Encore une fois, les membres du très select HEC Executive Club, tous des top managers,
sous la houlette de leur président Abdoul Mbaye, se sont réunis le 11 juillet dans
le cadre enchanteur de la salle Espadon de l’hôtel Savana. Bercés par la brise marine,
ils ont attentivement suivi un cours ex-cathedra délivré par Hubert Guillon,
Responsable de l’Executive Coaching de HEC. Qui est qualifié de « véritable institution
en matière de coaching et de coachs dans le monde de l’entreprise ».
C’est quoi alors le
coaching ? Selon
M. Guillon, « c’est
un accompagnement per -
sonnalisé qui renforce l’au -
tonomie et la développe -
ment des talents dans l’en -
treprise. Indispensable au
développement des perfor -
mances, qu’il soit managé -
rial, organisationnel ou stra -
tégique, le coaching aug -
mente la capacité d’adap -
tation. Véritable générateur
de réussite, il favorise la
prise continue de nouvelles
responsabilités ».
M. Guillon commencera
par dire que le coaching est
un marché qui est entré
dans sa phase de maturité
parce que générant pas
moins de 130 millions
d’euros de chiffres d’affaires
annuel en France. Pour un
effectif de 3500 coachs dont 500 au mois
l’exercent à temps plein. Pourquoi un
aussi rapide développement d’un phénomène
pour le moins récent ? Pour le
conférencier, avec la globalisation des
échanges, le monde actuel est pris
comme dans un tourbillon de vitesse de
l’information et de rapidité des changements.
Etre dirigeant aujourd’hui, c’est
être un acteur du changement, être obligé
de zapper entre différents modes de fonctionnement.
Obligé de manager une réalité
interne, l’Entreprise et une réalité
externe, l’Environnement, marquées par
l’incertitude et la complexité. Pour lui,
« manager aujourd’hui, c’est gérer la com -
plexité ». Avec une ambivalence irréductible,
être à la fois aux commandes et
contrôler. Le dirigeant devient peu à peu
un personnage paradoxal. Plus son niveau
de responsabilité est élevé, plus les autres
vont fantasmer sur lui, « il doit tout savoir ».

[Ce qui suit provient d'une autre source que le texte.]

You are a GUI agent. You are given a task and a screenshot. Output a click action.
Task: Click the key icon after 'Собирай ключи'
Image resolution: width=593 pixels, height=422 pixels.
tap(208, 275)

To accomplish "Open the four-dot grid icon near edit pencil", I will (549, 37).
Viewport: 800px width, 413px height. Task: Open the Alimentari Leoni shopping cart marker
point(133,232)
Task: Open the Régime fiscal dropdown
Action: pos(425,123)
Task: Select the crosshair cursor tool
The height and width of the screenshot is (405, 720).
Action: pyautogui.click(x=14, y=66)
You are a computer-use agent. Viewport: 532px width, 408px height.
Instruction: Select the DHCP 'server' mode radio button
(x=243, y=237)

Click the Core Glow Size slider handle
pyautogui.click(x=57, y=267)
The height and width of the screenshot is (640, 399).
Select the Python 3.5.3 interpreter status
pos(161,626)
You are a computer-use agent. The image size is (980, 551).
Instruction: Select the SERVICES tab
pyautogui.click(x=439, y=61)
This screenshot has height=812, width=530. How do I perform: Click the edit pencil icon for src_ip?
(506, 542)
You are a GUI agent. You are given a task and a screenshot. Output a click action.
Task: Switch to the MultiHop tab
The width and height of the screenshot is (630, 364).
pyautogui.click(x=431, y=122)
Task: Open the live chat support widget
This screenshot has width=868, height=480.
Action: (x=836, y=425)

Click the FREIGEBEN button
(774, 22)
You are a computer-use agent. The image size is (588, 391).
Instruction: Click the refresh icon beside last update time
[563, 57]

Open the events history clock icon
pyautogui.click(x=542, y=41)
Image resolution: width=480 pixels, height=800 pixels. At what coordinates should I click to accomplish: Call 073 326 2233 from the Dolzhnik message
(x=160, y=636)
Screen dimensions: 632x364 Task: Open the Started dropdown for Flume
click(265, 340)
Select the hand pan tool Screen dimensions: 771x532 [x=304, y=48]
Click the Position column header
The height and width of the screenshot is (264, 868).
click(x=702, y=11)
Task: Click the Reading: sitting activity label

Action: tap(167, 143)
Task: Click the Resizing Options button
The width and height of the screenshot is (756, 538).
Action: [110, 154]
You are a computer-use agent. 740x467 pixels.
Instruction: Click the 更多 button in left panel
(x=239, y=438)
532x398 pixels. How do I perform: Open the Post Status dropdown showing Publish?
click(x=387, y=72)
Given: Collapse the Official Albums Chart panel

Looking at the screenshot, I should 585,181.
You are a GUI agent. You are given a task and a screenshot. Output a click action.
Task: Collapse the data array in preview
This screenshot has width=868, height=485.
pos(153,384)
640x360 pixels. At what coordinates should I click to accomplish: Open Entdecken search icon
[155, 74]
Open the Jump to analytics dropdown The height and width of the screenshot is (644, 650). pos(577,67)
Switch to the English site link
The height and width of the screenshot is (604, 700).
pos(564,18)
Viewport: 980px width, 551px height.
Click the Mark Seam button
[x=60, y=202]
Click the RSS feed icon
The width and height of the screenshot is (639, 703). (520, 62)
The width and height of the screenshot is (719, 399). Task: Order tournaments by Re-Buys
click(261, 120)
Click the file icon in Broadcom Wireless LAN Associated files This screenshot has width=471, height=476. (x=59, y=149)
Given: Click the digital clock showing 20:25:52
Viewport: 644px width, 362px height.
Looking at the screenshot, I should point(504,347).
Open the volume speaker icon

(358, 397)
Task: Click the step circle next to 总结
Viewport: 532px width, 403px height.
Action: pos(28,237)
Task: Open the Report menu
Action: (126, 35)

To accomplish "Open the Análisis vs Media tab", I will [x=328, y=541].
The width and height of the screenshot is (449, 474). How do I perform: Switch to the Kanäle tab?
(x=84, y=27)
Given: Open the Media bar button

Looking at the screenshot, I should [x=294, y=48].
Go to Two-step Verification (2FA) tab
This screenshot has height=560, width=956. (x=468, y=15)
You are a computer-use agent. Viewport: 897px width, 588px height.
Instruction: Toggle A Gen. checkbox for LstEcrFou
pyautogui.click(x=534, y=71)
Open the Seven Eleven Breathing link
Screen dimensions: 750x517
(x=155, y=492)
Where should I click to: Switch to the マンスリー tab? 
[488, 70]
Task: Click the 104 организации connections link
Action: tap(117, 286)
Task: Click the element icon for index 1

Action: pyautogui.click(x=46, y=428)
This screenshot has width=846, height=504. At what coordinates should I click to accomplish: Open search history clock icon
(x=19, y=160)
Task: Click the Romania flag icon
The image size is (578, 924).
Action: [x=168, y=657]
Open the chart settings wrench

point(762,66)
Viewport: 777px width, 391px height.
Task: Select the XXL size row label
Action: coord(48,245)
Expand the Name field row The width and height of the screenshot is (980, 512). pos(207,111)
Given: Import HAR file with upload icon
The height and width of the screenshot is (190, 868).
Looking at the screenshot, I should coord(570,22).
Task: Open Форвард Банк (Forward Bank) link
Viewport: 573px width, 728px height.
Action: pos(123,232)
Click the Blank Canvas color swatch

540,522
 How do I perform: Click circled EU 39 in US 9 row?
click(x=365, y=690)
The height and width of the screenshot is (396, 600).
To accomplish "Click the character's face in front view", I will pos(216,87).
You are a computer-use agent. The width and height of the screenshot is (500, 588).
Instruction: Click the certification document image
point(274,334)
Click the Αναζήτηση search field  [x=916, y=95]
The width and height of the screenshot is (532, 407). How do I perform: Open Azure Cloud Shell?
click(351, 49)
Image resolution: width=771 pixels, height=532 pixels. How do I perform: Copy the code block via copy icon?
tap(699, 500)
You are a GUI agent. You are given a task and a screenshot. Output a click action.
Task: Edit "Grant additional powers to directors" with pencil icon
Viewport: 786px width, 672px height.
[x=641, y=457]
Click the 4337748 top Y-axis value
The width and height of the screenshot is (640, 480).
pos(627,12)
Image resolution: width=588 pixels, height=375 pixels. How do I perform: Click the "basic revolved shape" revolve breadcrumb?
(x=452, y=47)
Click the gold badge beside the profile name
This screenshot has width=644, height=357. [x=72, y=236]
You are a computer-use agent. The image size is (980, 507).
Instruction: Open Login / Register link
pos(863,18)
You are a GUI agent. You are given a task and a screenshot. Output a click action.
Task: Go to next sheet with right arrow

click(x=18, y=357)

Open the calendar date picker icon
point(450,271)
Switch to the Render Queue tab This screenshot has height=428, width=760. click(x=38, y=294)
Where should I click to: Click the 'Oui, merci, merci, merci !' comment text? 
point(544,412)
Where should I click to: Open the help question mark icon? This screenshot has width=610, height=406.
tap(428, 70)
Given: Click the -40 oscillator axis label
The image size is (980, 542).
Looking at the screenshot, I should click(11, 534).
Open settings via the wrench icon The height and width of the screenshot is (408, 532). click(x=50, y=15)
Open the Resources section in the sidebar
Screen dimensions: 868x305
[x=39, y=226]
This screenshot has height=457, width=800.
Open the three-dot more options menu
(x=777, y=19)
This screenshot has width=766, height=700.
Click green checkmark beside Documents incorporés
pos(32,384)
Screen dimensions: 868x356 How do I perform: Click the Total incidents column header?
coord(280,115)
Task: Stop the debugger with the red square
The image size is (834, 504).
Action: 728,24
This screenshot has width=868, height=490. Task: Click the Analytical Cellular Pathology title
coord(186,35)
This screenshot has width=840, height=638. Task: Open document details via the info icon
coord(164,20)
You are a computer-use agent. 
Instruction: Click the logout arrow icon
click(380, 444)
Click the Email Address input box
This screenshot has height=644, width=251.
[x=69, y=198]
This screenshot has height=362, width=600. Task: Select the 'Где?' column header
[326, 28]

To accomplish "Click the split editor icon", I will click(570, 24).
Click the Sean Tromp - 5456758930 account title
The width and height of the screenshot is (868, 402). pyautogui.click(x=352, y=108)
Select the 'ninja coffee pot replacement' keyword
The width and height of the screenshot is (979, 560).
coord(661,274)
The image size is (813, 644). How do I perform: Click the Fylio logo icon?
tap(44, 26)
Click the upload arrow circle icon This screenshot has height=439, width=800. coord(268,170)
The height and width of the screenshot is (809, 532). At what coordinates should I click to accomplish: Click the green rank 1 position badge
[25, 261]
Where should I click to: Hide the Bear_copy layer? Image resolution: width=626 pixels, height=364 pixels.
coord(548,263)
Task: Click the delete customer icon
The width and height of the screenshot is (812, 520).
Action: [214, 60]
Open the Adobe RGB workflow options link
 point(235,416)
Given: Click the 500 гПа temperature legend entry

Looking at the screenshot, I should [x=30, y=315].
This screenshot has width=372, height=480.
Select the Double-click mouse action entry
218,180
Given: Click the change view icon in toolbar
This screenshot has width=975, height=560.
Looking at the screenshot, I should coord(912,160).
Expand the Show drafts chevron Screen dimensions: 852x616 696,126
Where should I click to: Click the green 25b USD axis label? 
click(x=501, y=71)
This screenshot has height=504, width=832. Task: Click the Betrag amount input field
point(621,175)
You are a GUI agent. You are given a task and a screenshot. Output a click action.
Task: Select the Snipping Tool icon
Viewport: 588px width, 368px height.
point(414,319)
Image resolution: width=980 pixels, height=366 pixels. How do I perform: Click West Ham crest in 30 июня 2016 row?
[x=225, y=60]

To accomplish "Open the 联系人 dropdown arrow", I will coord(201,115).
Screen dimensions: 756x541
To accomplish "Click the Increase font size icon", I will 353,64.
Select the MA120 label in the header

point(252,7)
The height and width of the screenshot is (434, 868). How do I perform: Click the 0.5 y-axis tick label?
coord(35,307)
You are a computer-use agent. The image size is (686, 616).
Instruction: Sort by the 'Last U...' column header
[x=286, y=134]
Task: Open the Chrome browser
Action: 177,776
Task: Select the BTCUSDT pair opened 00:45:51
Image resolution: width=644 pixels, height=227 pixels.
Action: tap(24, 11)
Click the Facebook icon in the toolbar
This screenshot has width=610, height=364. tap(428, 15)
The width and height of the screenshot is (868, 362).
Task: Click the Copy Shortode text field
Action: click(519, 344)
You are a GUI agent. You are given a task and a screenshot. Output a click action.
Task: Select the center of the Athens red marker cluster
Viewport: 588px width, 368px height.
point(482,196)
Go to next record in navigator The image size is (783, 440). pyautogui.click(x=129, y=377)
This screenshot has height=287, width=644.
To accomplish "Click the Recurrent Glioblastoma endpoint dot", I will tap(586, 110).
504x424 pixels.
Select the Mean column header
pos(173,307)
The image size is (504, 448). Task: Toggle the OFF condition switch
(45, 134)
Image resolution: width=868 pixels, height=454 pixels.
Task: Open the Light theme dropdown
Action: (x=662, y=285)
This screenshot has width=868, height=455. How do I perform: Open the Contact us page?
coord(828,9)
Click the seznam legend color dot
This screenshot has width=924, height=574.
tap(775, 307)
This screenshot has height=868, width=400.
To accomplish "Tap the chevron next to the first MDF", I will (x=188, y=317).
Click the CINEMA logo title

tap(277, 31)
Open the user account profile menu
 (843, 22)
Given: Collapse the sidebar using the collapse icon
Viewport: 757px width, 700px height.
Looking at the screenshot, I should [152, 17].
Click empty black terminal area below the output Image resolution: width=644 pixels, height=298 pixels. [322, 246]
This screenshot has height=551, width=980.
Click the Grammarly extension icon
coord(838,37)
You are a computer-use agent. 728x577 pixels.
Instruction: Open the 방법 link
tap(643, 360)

Plus, il lui sera difficile de montrer une
quelconque incapacité.
Aussi, pour aider les dirigeants et managers
à mieux agir sur les enjeux de l’entreprise
par la réalisation de leurs propres
objectifs, naquit et se développa le phénomène
du coaching managérial. Afin de les
aider à prendre conscience de leur impact
personnel sur l’environnement et comment
optimiser cette influence. S’adapter
aux changements et mutations. Développer
une capacité de dépassement d’une
situation, surtout en période de crise.
Améliorer le fonctionnement de ses
équipes. Bref, un accompagnement stratégique
chaque fois que de besoin.
Ainsi, le coaching est un processus d’intégration
qui prend en compte la personnalité
du manager dans un contexte spécifique.
Avec différents types. Du coaching
de soutien à celui de crise en passant
par les coaching de changement ou
de performance.
Après la signature du contrat, place à la
séance de coaching proprement dite. Qui
commence par un diagnostic personnel
privilégiant l’art d’un questionnement
maïeutique et d’une écoute active empathique.
Ensuite, c’est l’examen du contexte
organisationnel. Avec un focus sur les
priorités de l’entreprise, les stratégies et
objectifs de développement, les leviers et
freins institutionnels. Bref, auditer la culture
organisationnelle et managériale de
l’entreprise.
Il faut préciser qu’un bon coaching dure
en moyenne 6 à 8 séances d’environ 3
heures, réparties sur une période de 6 à
12 mois. Avec des coûts de l’ordre de
7000 à 12 000 euros pour tout le programme.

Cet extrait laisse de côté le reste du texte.